Dr. Franz Metz fesselt die Zuschauer mit einem Streifzug durch die Banater Musikgeschichte. Fotos: Jürgen Griebel

Dr. Walter Engel spricht über Adam Müller-Guttenbrunn.

Aufmerksame Zuhörer im Vortragssaal des Kultur- und Dokumentationszentrums in Ulm Foto: Jürgen Griebel

Wie bereits berichtet, fand am 25. November ein Tag der Offenen Tür im Kultur- und Dokumentationszentrum der Landsmannschaft der Banater Schwaben in Ulm statt. Nach der Vorstellung der Einrichtung und der Ehrung des Musikwissenschaftlers Dr. Franz Metz mit der Adam Müller-Guttenbrunn-Medaille standen zwei Vorträge mit literatur- beziehungsweise musikgeschichtlicher Thematik auf dem Programm.
 

Müller-Guttenbrunn, der „Volksschriftsteller“
In seinem Vortrag erinnerte der Literaturwissenschaftler Dr. Walter Engel anlässlich des 100. Todestages von Adam Müller-Guttenbrunn an Leben und Werk des „Volksschriftstellers“ der Banater Schwaben. Die große Popularität seiner historischen Heimatromane sowie sein kämpferischer und publizistischer Einsatz für die Bewahrung der Identität der noch jungen Siedlungsgemeinschaft der Banater Schwaben vor dem Ersten Weltkrieg hätten Adam Müller-Guttenbrunn schon zu Lebzeiten den Ruf eines „Volksschriftstellers“ eingebracht. Dies sei ein Ehrentitel für einen Schriftsteller, so Dr. Engel, der zunächst Müller-Guttenbrunns Lebensweg skizzierte und dabei auf die Lebensstationen einging, die auf sein späteres Werk großen Einfluss hatten: seine Heimatgemeinde Guttenbrunn, Temeswar und Wien. Der Makel, ein uneheliches Kind zu sein, unter dem auch seine Mutter schwer zu leiden hatte, wie auch sein Scheitern am Temeswarer ungarischen Piaristengymnasium spielten in mehreren Werken Müller-Guttenbrunns eine zentrale Rolle, so in seinem späten, autobiografisch gefärbten Roman „Meister Jakob und seine Kinder“ (1918), der „ein eindrucksvolles Panorama des banatschwäbischen Dorflebens im ausgehenden 19. Jahrhundert“ zeichnet, oder in seiner Erzählung „Der kleine Schwab. Abenteuer eines Knaben“ (1910).

AUFGABEN —
1) Beantworte anhand des Berichts über den Tag der Offenen Tür in Ulm die folgenden Fragen:
(a) An welchem Tag fand der Tag der Offenen Tür statt?
(b) Mit welcher Medaille wurde Dr. Franz Metz geehrt?
(c) In welchem Jahr erschien der Roman „Meister Jakob und seine Kinder“?
2) Führe den Bericht über den Tag der Offenen Tür in Ulm nach seinem letzten Satz fort.

VORLIEGENDE ANGABEN —
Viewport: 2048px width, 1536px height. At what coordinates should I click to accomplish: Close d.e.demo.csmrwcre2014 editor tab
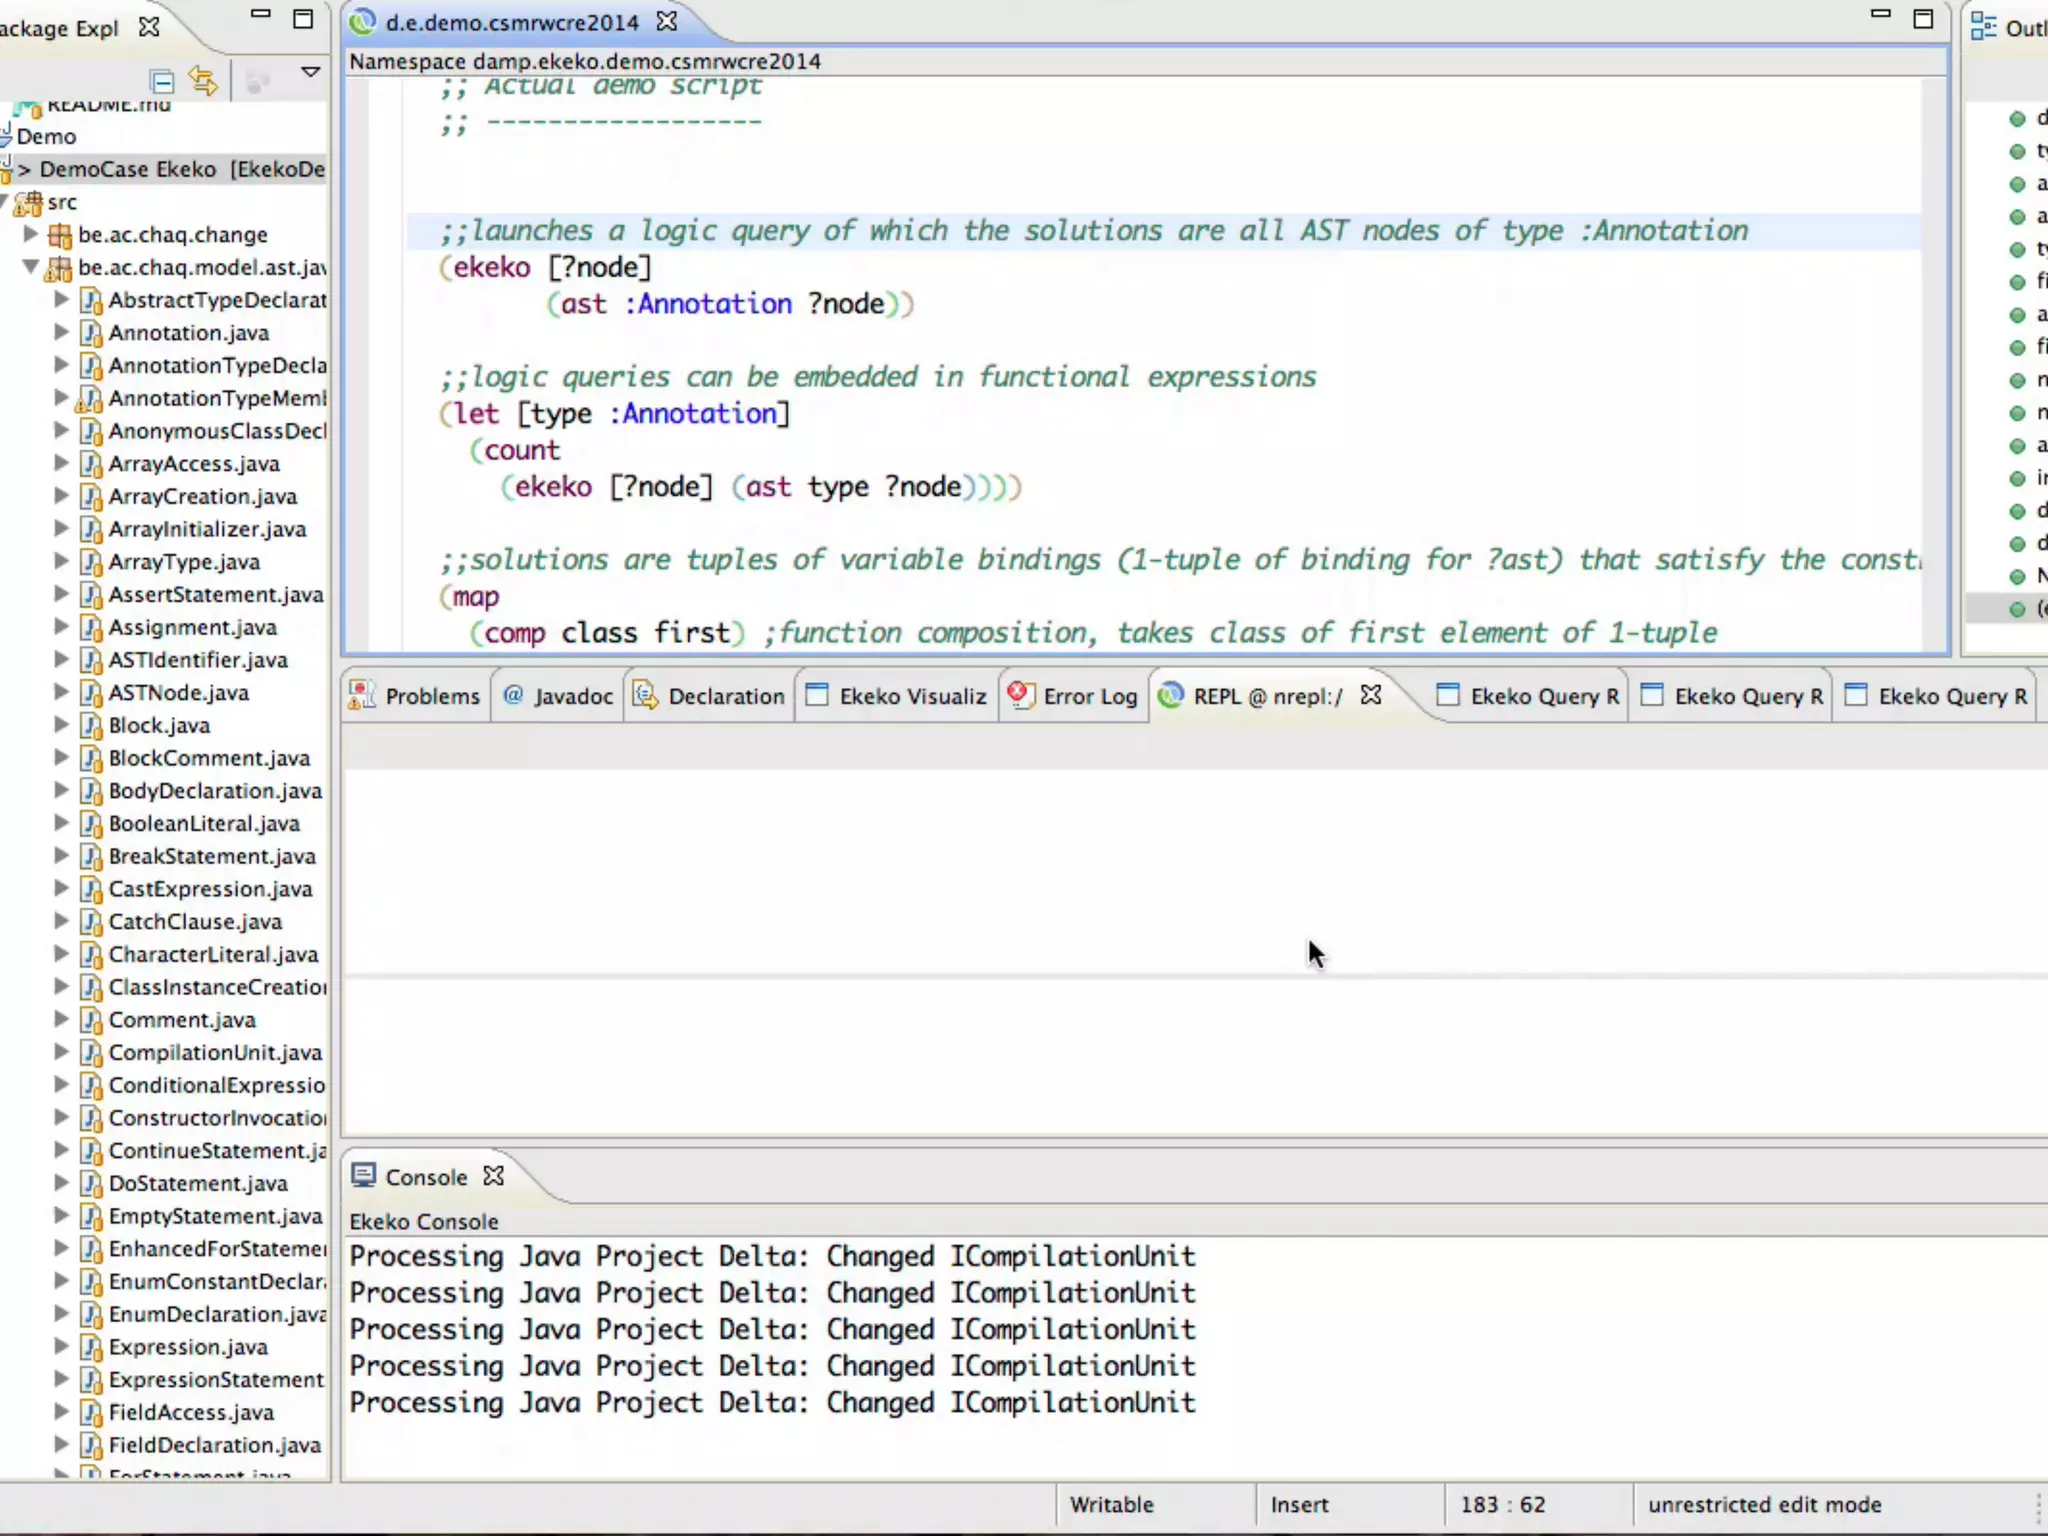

LÖSUNGEN —
1)
(a) Am 25. November.
(b) Mit der Adam Müller-Guttenbrunn-Medaille.
(c) 1918.

2)
In Österreich, wo Adam Müller-Guttenbrunn von 1870 bis zu seinem Tod 1923 lebte und wirkte (zunächst in Wien, dann in Linz und Bad Ischl und ab 1880 erneut in Wien), gelang es ihm, sich zum angesehenen Journalisten, gefeierten Schriftsteller und Direktor des Raimundtheaters (1893-1896) sowie des Kaiserjubiläums-Stadttheaters (1898-1903) emporzuarbeiten. Der Referent zeigte auf, dass Müller-Guttenbrunn bereits als Feuilletonredakteur der Wiener „Deutschen Zeitung“ (1886-1892) Banater Themen aufgegriffen hatte und las als Beispiel für seinen Schreibstil und seine Nähe zur Banater Welt einen Auszug aus dem Feuilleton „Der Schnitt im Banat“ vor. Die Reihe seiner Heimatromane setzt mit dem 1908 anonym publizierten Roman „Götzendämmerung“ ein. In dem unter dem Eindruck seiner Reise ins Banat 1907 geschriebenen Werk habe der Schriftsteller, so Dr. Walter Engel, sein politisches Grundmotiv literarisch ausgestaltet: „der Kampf um den Erhalt der deutschen Sprache und Kultur, der Bindung an das Deutschtum im Banat“.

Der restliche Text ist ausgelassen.